Feasibility Studies for Determining Bacterial DNA Profiles from Dental Calculus for Future Applications in Ancient DNA Analysis

by Juhi Muthuplackal

Institution: University of Otago
Year: 0
Keywords: Oral forensics; microbiology; dental calculus; ancient DNA; demineralization; Next generation sequencing; NGS; aDNA
Record ID: 1317197
Full text PDF: http://hdl.handle.net/10523/4960


The study of ancient DNA is a relatively new field and the methods and standards involved are evolving. DNA isolated from ancient specimens is defined as aDNA. As a DNA source, teeth are the hardest structures of the body and are resistant to harsh conditions such as incineration, mutilation, immersion and trauma. Calculus is a feature of archaeological teeth. The DNA from bacteria, viruses and fungi are more likely to be preserved in amorphous calcifications, making dental calculus a potential source of microbial aDNA. In this study, 16S rRNA and rpoB genes served as the molecular markers of microbial DNA from calculus.

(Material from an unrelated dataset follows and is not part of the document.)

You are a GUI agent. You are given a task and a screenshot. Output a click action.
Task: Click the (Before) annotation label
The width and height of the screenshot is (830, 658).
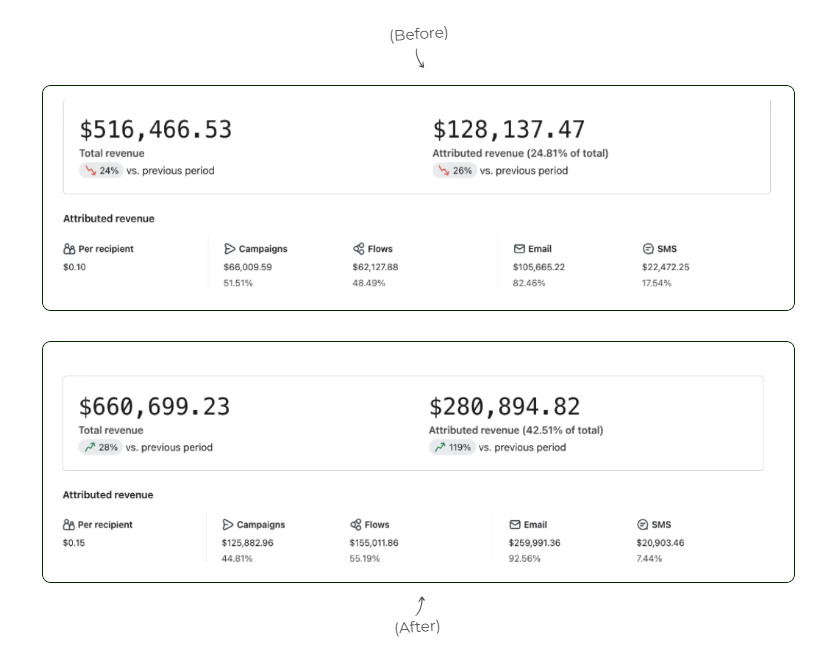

The three specific aims of this project involved (i) amplification of bacterial DNA from calculus and assessing the feasibility of preparing 454 sequencing template directly from bacterial DNA within calculus, (ii) comparing the effects of three buffer systems, namely Tris, Citrate and EDTA, at varying pH and concentrations, on the demineralization of calculus (mimicked by HAP beads) and on DNA integrity, and (iii) application of 454 high-throughput sequencing of dental bacteria as a method of tracking human domestic interactions. The results indicate that direct amplification of bacterial sequences from calculus was possible and established a protocol for generating bacterial amplicons for sequence analysis. In two of the three buffer systems (Citrate and EDTA), DNA degradation occurred regardless of the presence of HAP beads, with increased degradation of DNA in the presence of HAP beads, suggesting their lack of suitability for aDNA recovery. Analysis of the molecular markers used in this study, showed unrelated individuals sharing the same household did not share strains of oral streptococci, hence suggesting microbial DNA is unable to track human domestic interactions in this scenario.